# More pics from today :)



## HoosierShadow (Apr 20, 2010)

It was a cold day, but we let the babies out for a couple of hours in the afternoon to play. OMG they are just so much fun & soooo silly!

I couldn't resist going in to get my camera for a few 

Who needs to build a goat playground when you have human children? :laugh:









Ithma invaded with babies lol the one's w/purple sweaters are her babies









The sweaters are coming off tomorrow...will be fun knowing who is who!
This is, Dusty <3 Amigos haha>









Lucky









Little Neddy









Lucky again









Neddy is a character! Dusty is behind him


















Pandora is in the air in about 90% of all my photos of her lol









Poor Rudy! His ear folded closed a few days ago! So we're trying to retrain it to lay flat.... Lucky is being a poser behind him!

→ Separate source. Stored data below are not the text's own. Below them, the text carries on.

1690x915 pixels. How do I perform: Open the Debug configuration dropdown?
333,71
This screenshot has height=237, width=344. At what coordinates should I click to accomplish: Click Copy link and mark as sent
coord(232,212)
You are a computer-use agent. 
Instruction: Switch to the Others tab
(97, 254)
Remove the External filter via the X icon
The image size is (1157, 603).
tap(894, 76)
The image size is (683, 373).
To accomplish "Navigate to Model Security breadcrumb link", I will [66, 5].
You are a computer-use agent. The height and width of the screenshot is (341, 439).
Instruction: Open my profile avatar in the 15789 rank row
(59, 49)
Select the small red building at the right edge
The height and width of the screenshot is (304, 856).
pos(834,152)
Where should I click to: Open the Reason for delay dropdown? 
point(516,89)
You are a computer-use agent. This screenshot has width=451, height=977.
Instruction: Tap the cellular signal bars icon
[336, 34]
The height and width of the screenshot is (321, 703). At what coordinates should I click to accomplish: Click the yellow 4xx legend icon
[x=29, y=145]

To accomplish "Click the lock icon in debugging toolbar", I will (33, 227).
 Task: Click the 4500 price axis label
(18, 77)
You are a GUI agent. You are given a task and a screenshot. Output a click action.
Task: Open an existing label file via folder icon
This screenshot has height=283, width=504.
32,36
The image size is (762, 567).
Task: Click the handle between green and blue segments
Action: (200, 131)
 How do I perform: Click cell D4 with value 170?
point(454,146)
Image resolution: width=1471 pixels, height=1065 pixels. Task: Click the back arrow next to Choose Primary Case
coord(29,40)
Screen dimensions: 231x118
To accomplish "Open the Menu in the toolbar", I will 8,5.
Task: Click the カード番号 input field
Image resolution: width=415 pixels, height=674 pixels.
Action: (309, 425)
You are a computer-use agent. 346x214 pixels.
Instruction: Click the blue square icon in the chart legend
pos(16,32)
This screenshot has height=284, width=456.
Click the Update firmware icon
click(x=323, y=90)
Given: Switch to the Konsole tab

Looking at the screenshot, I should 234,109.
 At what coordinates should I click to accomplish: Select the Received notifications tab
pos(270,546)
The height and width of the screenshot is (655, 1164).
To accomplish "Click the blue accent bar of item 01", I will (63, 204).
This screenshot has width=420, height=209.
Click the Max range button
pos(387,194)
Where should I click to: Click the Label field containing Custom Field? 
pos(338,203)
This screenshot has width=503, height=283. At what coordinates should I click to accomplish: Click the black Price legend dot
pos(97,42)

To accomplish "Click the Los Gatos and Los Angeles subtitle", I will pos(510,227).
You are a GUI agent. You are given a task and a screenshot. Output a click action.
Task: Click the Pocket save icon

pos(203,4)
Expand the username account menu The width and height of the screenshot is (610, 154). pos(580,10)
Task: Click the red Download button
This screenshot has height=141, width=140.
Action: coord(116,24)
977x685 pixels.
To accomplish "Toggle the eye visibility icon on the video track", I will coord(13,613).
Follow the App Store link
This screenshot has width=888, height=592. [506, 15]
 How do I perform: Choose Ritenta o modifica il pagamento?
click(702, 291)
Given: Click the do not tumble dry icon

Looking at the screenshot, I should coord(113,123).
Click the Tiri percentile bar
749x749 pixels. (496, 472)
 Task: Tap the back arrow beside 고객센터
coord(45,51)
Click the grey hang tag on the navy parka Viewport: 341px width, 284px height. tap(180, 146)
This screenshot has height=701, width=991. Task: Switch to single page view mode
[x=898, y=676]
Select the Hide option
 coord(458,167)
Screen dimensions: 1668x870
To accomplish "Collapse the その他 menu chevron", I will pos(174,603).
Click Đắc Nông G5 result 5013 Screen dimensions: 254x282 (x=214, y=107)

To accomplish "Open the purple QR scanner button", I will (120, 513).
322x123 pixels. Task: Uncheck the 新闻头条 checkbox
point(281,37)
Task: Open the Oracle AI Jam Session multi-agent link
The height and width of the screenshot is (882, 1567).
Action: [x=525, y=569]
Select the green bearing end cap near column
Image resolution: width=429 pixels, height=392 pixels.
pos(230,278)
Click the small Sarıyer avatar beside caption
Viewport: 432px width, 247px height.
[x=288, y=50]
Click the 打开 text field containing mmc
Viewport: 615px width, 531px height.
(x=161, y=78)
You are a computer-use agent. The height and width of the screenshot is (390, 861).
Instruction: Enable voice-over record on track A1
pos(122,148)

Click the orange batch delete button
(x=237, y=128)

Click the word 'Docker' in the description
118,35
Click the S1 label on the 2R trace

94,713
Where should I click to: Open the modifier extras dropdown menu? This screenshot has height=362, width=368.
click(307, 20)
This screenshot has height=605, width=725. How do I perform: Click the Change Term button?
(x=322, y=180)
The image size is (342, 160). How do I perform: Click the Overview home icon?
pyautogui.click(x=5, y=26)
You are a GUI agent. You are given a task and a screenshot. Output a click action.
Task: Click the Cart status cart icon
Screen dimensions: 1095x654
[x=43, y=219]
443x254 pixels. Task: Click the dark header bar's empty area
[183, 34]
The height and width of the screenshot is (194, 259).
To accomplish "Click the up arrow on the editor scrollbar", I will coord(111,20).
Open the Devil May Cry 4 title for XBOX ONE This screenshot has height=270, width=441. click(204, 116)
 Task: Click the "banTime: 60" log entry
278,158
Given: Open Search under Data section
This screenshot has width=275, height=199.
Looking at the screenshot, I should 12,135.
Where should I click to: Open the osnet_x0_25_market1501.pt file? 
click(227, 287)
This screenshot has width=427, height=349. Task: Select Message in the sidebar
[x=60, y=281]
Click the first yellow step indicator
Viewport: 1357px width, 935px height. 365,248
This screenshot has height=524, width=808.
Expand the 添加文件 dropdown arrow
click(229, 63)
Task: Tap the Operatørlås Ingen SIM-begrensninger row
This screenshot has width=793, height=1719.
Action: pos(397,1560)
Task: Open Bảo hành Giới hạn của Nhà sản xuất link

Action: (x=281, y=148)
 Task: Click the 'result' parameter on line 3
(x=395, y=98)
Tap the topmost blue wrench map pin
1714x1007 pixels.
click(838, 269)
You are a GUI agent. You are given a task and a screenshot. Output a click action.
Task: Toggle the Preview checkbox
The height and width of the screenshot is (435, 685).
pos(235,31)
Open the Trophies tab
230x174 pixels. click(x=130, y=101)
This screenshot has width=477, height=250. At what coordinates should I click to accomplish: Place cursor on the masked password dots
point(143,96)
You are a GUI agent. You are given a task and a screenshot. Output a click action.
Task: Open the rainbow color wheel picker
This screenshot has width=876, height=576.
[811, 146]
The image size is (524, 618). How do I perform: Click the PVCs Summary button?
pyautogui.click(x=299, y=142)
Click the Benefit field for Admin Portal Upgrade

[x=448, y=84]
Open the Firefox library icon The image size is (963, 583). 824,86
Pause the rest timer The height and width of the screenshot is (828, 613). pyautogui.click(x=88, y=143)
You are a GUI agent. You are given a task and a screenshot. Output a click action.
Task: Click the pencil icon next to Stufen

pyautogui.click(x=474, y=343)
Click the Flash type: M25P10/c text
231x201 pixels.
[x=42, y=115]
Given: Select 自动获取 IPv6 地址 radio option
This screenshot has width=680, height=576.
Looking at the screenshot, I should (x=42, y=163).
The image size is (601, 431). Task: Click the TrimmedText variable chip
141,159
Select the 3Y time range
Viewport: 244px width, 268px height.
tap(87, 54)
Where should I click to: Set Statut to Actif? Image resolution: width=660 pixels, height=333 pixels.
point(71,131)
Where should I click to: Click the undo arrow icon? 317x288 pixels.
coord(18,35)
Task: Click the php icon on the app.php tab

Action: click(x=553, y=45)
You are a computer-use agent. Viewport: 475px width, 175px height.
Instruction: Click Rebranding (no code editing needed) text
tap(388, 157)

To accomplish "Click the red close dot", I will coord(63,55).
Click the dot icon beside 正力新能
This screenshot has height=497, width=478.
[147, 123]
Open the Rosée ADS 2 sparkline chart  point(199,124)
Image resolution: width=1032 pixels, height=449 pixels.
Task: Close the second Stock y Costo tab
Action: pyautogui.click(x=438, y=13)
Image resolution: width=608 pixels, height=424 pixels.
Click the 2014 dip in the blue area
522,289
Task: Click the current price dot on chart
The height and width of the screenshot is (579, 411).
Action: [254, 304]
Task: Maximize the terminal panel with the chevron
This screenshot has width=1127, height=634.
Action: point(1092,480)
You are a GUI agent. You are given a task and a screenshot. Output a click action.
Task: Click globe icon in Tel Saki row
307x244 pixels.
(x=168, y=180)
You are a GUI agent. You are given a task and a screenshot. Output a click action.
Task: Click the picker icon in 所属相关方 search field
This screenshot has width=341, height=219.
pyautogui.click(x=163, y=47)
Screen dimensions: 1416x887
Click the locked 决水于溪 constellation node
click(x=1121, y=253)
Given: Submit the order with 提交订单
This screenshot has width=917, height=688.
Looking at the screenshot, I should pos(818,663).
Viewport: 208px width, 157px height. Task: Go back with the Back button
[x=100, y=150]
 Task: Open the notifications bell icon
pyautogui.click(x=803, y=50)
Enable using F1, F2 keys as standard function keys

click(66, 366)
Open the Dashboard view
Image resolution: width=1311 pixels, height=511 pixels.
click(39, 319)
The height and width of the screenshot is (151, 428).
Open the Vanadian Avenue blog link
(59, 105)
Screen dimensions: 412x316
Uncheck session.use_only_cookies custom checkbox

Rudy and Parker attacking my oldest daughter, silly boys! 









Junior being silly! He'll be a month old tomorrow!









He's not spoiled...is he?









I'll just fall asleep here...chewing contently on your coat :laugh:









Parker says hey what about me?









He'll most likely be her 4-H wether 


















I'll have to put the rest in another post!


----------



## HoosierShadow (Apr 20, 2010)

Sam the 'poser' thinks he is all that lol









He's smart & sexy









Sexy Sam posing for the boys :laugh:


















Miss camera shy SP, makes an appearance. She's such a sweetie. We're excited and nervous as she is definitely pregnant & should be due at the end of April. 









Of course my favorite series of the day that still has me :laugh:

Pandora doesn't take 'crud' from the boys... LOL she's pretty much bigger than all of them too lol









Here are a couple of youtube videos of my daughter and the babies lol


----------



## imthegrt1 (Jan 13, 2013)

Those are great pictures so which one you going sell me


----------



## HoosierShadow (Apr 20, 2010)

Thanks! Right now we'll probably only sell a few boys, haha. I don't think the baby girls are going anywhere 
We haven't even figured out which boys we're going to sell, but Sam will probably be one of them since I think he's too sexy to be a wether <lol>. Dusty might be a nice buck too, he looks so much like his daddy ♥


----------



## ksalvagno (Oct 6, 2009)

It looks like you guys are having too much fun with all those babies!


----------



## toth boer goats (Jul 20, 2008)

Adorable, the pic that says "Rudy and Parker attacking my oldest daughter, silly boys" The one kid has a super cute smile on the face


----------



## HoosierShadow (Apr 20, 2010)

Thanks  We're having a blast with them, they are such a joy to be around...and oh my goodness do they pull on your heartstrings! ♥ I'm glad I have a place to post where people totally understand 

Pam - lol he sure does doesn't he? very funny! 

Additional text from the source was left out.